Les allées et venues de Mathieu s'étaient ensuite succédées, identiques à la première. Mon choc et ma déception s'étaient mués en une douleur qui augmentait crescendo. Une fois le mirage de la scène dissipé, il ne restait plus qu'un homme épuisé et perdu, pris dans une spirale infernale dont il n'essayait même plus de se tirer. Son producteur l'y entraînait toujours plus fort, ignorant sans peine la détresse qui gangrénait le chanteur. Était-ce toujours ainsi dans le monde du spectacle ? Les artistes étaient-ils obligés de se sacrifier eux-mêmes pour connaître le succès et de ne vivre que par des concessions qui les privaient toujours un peu plus de leurs âmes ? Je ne comprenais pas pourquoi Mathieu acceptait tout cela. Pourquoi endurait-il ces journées qu'il détestait ? Quel était vraiment son objectif ? Combien de temps comptait-il continuer à se nuire pour au final n'être « qu'un produit remplaçable » comme se plaisait à lui rappeler son producteur ?
À chaque fois qu'il passait le pas de la porte, j'assistais, impuissante, au combat entre deux univers qui s'affrontaient en Mathieu. L'un l'attirant vers un monde de faux-semblant et de succès et l'autre, amer, qui le suppliait de tout arrêter pour conserver ce qu'il restait de vrai en lui. Je savais qu'il devait faire quelque chose. Personne d'autre autour de lui ne semblait vraiment se soucier du combat silencieux que le chanteur se livrait tous les jours. J'avais l'impression, peut-être narcissique, d'être la seule qui pourrait le sauver. Or, mes jours ici étaient comptés. Je savais bien que je commençais lentement à mourir, mais cela ne m'empêchait pas de lutter. Je sentais mon désir d'agir grandir, désireuse de briser cet immobilisme total qui m'opprimait. Il fallait dire aussi que Mathieu ne m'encourageait pas vraiment. Des sept journées passées ici, il ne m'avait pas regardée une seule fois. Pas un regard. Cette froideur, bien que douloureuse, ne me décourageait pas pour autant. J'allais continuer de me battre pour lui, qu'il en conscient ou non.

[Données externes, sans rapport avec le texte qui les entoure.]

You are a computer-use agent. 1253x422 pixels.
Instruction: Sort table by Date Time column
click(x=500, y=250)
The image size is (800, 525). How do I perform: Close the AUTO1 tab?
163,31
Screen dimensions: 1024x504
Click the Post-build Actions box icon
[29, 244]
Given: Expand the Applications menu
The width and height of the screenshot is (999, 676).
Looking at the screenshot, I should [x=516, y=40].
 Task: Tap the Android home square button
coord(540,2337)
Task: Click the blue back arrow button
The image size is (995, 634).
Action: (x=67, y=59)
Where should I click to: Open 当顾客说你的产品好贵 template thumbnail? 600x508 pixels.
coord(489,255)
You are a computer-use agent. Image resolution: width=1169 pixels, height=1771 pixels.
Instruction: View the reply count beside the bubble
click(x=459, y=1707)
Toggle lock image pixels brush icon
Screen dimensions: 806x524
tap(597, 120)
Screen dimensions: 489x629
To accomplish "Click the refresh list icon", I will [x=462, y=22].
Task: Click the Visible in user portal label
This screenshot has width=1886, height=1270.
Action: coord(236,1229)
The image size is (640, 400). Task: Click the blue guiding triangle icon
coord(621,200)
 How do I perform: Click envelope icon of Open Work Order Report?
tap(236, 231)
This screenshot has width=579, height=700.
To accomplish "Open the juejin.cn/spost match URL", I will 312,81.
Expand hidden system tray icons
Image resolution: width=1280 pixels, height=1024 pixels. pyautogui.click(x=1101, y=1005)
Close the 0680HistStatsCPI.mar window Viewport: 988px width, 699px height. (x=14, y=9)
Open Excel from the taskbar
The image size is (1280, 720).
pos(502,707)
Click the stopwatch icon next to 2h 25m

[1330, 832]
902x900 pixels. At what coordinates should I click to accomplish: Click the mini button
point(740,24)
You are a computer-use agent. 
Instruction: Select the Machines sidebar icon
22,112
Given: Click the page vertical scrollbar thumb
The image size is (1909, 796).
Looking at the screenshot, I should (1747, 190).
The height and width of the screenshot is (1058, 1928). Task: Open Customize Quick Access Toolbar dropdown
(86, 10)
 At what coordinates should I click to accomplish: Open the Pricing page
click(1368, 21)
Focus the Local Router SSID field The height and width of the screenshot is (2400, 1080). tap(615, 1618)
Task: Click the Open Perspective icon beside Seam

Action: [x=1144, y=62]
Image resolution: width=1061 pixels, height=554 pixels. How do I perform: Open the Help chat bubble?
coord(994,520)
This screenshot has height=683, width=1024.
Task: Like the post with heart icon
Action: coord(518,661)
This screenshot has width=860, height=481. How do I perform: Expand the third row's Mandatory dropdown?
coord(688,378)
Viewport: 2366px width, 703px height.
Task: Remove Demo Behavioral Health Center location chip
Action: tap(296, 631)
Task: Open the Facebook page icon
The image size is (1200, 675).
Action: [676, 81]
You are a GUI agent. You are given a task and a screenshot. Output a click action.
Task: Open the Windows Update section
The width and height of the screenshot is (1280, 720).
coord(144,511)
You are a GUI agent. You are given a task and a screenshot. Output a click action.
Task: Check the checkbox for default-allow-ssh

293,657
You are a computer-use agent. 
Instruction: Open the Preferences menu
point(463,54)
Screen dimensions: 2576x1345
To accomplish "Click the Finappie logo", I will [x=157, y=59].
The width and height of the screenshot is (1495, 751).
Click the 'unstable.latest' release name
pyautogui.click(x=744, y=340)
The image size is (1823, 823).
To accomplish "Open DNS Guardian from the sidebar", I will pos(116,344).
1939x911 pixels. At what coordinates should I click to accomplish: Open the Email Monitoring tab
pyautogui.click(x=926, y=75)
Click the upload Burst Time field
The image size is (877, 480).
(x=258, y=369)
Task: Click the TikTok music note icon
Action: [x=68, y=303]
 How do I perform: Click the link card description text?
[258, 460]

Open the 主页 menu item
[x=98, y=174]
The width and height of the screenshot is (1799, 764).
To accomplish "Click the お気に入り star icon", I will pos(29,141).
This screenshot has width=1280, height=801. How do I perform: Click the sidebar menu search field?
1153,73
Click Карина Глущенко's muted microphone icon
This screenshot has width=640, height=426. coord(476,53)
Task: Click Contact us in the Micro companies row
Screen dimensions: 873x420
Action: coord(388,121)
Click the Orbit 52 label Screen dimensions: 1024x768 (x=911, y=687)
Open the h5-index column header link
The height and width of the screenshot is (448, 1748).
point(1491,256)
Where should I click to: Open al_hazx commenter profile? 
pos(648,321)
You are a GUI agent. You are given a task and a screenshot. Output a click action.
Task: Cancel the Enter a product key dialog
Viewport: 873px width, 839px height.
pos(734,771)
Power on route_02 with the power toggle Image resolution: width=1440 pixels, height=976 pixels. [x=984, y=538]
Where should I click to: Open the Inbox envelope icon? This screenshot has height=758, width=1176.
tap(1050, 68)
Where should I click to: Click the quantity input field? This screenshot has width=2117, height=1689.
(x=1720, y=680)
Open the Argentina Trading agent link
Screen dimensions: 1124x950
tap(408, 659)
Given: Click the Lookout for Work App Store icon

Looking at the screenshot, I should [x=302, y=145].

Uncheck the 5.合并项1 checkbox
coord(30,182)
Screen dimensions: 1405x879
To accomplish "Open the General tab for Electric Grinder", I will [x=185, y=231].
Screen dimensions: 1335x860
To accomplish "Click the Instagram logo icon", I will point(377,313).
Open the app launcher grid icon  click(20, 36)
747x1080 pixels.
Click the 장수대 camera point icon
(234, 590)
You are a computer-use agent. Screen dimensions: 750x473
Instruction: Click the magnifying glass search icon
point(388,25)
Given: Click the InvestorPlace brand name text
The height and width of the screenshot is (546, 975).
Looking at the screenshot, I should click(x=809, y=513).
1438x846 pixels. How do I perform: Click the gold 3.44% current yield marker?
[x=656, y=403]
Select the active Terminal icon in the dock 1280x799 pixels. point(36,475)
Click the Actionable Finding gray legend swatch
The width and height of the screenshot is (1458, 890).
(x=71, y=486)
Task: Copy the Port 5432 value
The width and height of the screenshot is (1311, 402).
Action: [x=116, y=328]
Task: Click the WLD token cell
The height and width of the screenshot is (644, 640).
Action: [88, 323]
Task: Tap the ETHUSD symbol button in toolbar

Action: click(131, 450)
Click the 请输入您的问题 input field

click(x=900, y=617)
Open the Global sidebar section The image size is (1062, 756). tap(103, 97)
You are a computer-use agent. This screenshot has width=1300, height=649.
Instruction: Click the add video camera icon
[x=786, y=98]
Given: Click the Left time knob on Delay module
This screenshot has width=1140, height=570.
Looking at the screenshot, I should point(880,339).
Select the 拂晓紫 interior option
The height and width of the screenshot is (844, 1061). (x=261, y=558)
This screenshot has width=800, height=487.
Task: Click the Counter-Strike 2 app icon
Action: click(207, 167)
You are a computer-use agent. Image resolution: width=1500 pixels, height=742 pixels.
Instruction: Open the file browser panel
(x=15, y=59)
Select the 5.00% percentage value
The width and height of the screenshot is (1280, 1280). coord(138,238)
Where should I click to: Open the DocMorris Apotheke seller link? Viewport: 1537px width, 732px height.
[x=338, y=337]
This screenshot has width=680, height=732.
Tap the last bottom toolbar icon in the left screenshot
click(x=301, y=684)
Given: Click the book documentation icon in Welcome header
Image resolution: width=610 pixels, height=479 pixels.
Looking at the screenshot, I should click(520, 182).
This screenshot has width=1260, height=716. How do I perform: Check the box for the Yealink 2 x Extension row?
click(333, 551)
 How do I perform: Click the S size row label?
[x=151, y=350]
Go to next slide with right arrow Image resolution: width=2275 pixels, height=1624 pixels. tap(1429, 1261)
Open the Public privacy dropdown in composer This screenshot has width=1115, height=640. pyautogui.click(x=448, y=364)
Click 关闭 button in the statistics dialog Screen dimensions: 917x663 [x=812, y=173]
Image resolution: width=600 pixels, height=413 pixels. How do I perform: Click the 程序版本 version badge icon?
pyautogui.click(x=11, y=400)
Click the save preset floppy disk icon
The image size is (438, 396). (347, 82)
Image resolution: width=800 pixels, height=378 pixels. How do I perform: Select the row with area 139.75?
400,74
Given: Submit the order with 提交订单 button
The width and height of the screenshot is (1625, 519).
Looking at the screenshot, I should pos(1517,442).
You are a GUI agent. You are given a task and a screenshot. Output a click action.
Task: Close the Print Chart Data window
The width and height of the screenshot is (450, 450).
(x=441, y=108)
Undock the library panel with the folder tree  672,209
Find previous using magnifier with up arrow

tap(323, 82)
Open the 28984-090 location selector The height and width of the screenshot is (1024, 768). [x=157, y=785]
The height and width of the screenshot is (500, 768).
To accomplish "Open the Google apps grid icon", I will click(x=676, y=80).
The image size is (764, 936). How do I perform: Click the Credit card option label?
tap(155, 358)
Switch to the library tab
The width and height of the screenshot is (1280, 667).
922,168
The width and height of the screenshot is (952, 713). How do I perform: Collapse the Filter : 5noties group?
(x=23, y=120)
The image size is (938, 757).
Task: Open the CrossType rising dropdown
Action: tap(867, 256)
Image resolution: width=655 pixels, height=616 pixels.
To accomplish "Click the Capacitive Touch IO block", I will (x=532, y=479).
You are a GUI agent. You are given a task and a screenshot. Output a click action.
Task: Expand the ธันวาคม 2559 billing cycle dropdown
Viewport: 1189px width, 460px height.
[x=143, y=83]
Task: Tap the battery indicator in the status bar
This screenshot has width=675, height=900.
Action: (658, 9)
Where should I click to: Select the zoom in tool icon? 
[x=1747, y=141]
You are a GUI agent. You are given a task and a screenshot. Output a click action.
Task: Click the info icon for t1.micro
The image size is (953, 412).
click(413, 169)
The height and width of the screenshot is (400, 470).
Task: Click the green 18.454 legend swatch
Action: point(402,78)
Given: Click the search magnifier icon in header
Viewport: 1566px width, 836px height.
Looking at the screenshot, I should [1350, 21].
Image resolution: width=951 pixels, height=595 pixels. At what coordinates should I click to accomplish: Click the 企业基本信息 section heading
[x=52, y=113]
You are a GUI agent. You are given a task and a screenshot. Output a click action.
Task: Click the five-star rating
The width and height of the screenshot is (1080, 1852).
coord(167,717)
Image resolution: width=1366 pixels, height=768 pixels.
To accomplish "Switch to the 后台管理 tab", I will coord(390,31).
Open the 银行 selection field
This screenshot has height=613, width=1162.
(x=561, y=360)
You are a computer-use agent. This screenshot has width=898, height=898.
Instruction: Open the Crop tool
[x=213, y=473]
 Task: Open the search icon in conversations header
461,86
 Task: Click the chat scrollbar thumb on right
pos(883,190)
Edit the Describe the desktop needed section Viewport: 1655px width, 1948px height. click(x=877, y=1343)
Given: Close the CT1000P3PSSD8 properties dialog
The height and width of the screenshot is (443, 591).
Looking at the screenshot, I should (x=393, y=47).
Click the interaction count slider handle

Chaque minute étant comptée, je me décidais à calmer mes pensées bondissantes pour me concentrer uniquement sur mes sentiments. Telle une flèche que l'on aiguisait pour sa cible, chaque partie de mon être ne se consacrait qu'à cette même tâche. Je devais l'encourager, lui montrer qu'il n'était pas seul et lui fournir la lumière qu'il attendait sans vraiment le savoir. Plus rien ne pouvait me distraire. Je ne savais même plus quand il se trouvait ou non dans la loge, je n'entendais plus cette maudite porte grincer.
Pendant une éternité, j'eus l'impression que mes efforts de concentration ne servaient strictement à rien. Puis, je me sentis comme gagnée par un souffle chaud et brillant qui gagna toute la pièce. Épuisée, je m'autorisais à me relâcher quelque peu, reprenant conscience de la loge. Mathieu n'était pas encore là, constatais-je alors avec tristesse. Reviendrait-il avant que le souffle ne s'éteigne ? Les minutes qui suivirent furent sans aucun doute les plus longues de ma courte vie. Mais enfin, je vis la porte s'ouvrir dans ce grincement familier qui ne me dérangeait même plus. Je rayonnais, confiante et heureuse après ce long moment d'absence que je m'étais imposée pour lui. Le temps se figea lorsqu'il s'arrêta au centre de la pièce. Je bondissais figurativement d'impatience et guettais avec enthousiasme ce qui allait suivre.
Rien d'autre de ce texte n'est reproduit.